>>>>>
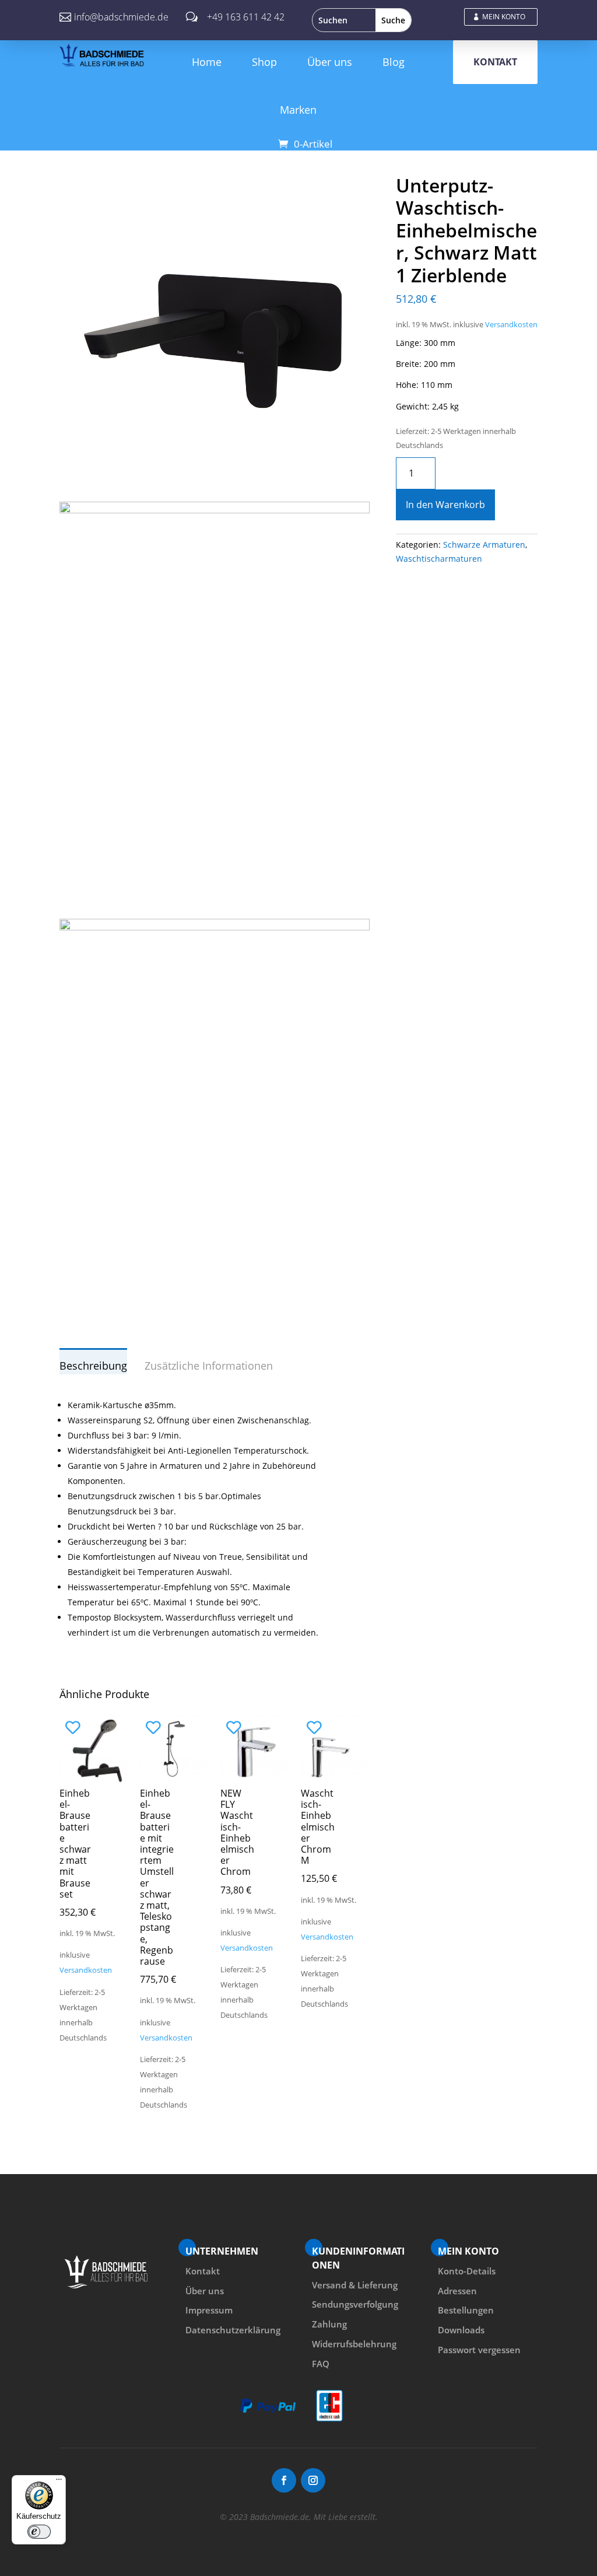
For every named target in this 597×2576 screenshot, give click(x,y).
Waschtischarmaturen (439, 558)
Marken (298, 110)
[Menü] (59, 2482)
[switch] (39, 2532)
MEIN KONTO (503, 17)
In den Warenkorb (445, 504)
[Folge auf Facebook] (284, 2480)
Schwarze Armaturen (484, 544)
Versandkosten (511, 325)
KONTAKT (495, 61)
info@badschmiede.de (121, 16)
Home (207, 62)
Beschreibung (93, 1366)
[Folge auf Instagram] (313, 2480)
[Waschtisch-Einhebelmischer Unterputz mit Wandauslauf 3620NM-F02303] (214, 481)
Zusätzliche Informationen (209, 1366)
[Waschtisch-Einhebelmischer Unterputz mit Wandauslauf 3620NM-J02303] (214, 927)
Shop (264, 62)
<<<<<
Task objective: Would you repeat the lines from the one containing "[Folge auf Instagram] (313, 2480)" through the end of the data, exactly, with nothing before or after them?

Answer for the task:
[Folge auf Instagram] (313, 2480)
[Waschtisch-Einhebelmischer Unterputz mit Wandauslauf 3620NM-F02303] (214, 481)
Zusätzliche Informationen (209, 1366)
[Waschtisch-Einhebelmischer Unterputz mit Wandauslauf 3620NM-J02303] (214, 927)
Shop (264, 62)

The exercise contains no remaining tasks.